-------- Data to examine --------

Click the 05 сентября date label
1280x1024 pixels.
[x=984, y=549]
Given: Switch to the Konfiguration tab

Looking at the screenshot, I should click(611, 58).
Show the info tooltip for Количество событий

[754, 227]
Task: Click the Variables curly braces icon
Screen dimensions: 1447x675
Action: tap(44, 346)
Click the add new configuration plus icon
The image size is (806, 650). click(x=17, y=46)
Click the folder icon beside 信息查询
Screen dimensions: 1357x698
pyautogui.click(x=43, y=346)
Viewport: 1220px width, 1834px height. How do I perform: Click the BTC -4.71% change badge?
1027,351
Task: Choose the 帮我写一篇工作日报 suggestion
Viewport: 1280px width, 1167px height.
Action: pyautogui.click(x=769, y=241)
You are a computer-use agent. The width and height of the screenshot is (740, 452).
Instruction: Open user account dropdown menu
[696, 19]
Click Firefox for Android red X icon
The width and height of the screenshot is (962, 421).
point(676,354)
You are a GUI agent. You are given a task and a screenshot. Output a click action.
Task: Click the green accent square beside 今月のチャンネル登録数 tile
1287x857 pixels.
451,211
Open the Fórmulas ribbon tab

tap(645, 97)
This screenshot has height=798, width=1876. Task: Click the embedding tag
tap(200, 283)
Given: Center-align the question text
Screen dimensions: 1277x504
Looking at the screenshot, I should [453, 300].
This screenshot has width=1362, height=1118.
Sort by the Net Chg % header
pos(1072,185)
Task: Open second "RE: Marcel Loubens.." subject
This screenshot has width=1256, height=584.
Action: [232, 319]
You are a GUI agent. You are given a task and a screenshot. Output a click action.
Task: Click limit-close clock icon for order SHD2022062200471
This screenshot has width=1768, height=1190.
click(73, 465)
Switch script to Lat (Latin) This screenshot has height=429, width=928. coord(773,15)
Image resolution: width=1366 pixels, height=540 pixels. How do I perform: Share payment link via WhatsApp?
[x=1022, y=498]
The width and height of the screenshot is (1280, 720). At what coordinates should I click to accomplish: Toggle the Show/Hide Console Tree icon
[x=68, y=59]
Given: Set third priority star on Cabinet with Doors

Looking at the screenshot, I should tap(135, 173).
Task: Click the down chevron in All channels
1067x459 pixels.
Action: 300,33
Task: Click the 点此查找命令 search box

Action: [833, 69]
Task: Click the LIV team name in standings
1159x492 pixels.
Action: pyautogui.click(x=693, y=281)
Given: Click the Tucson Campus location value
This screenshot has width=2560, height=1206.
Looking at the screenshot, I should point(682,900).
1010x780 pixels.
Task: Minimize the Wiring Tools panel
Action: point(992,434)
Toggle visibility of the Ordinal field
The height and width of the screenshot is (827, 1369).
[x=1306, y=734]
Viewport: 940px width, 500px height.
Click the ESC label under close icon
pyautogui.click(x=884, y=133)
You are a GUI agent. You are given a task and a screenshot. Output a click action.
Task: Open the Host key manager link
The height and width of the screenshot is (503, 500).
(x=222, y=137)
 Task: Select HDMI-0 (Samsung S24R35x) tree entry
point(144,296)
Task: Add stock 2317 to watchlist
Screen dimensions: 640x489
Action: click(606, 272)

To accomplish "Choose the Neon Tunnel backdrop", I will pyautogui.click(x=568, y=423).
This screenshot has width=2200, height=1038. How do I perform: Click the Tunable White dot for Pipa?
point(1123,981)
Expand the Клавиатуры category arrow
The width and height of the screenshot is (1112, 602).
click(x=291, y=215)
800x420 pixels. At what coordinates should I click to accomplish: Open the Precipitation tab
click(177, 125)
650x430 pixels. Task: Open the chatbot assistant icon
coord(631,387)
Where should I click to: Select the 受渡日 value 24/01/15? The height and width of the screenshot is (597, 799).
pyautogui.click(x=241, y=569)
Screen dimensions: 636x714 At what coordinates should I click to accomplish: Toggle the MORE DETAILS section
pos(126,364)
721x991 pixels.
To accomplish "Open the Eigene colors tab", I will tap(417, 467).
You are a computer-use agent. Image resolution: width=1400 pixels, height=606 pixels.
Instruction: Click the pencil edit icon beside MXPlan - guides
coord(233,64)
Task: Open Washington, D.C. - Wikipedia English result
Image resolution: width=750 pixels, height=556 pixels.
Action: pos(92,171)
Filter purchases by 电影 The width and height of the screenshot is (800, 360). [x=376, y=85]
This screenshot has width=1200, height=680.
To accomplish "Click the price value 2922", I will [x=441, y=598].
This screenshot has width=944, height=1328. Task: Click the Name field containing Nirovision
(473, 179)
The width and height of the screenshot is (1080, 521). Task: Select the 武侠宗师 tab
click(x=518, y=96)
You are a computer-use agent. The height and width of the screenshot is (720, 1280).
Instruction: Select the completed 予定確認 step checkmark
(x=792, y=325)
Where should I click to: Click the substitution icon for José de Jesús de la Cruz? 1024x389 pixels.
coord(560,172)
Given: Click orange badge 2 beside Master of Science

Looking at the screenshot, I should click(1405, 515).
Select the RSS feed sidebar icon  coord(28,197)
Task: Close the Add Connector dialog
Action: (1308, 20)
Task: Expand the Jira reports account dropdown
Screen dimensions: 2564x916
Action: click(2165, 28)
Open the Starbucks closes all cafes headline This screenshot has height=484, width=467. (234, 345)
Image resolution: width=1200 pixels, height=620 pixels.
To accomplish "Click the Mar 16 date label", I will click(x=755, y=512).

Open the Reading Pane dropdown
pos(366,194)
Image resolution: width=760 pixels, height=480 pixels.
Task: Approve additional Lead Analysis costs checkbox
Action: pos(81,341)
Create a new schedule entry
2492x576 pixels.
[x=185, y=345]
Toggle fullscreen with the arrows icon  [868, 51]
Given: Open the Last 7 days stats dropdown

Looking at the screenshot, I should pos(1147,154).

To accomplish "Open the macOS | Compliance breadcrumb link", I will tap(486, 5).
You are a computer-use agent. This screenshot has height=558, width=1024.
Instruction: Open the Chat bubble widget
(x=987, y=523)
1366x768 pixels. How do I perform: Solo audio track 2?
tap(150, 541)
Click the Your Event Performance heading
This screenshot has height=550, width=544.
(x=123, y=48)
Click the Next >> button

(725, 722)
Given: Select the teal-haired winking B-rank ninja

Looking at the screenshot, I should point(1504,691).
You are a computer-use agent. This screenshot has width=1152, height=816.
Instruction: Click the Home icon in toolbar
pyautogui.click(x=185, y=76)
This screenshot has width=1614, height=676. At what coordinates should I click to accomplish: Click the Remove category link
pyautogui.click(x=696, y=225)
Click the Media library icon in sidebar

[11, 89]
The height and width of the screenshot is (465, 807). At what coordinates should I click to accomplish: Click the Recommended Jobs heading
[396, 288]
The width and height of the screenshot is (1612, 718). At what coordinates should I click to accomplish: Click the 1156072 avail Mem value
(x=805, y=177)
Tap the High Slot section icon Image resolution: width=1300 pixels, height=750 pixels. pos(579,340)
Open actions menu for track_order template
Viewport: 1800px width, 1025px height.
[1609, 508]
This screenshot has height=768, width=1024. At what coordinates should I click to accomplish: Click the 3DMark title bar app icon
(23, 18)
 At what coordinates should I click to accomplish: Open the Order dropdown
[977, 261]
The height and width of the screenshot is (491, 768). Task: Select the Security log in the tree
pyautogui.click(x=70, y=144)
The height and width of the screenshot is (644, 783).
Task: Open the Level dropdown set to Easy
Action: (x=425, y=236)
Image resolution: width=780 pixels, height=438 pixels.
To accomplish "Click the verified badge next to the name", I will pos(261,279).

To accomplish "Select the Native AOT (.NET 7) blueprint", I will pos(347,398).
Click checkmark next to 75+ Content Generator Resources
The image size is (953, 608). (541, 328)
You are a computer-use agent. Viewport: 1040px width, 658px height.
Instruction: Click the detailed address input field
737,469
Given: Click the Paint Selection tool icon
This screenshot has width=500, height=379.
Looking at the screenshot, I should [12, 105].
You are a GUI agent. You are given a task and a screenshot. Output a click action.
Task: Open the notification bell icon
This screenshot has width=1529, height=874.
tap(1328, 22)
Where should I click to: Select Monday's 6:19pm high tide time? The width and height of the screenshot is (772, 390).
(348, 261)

--------

Task requirements> Scan the records for the string "will". Copy each line in which it appears.

Output of the task>
To accomplish "Choose the Neon Tunnel backdrop", I will pyautogui.click(x=568, y=423).
To accomplish "Open the Eigene colors tab", I will tap(417, 467).
To accomplish "Click the price value 2922", I will [x=441, y=598].
To accomplish "Click the Mar 16 date label", I will click(x=755, y=512).
To accomplish "Open the macOS | Compliance breadcrumb link", I will tap(486, 5).
To accomplish "Click the verified badge next to the name", I will pos(261,279).
To accomplish "Select the Native AOT (.NET 7) blueprint", I will pos(347,398).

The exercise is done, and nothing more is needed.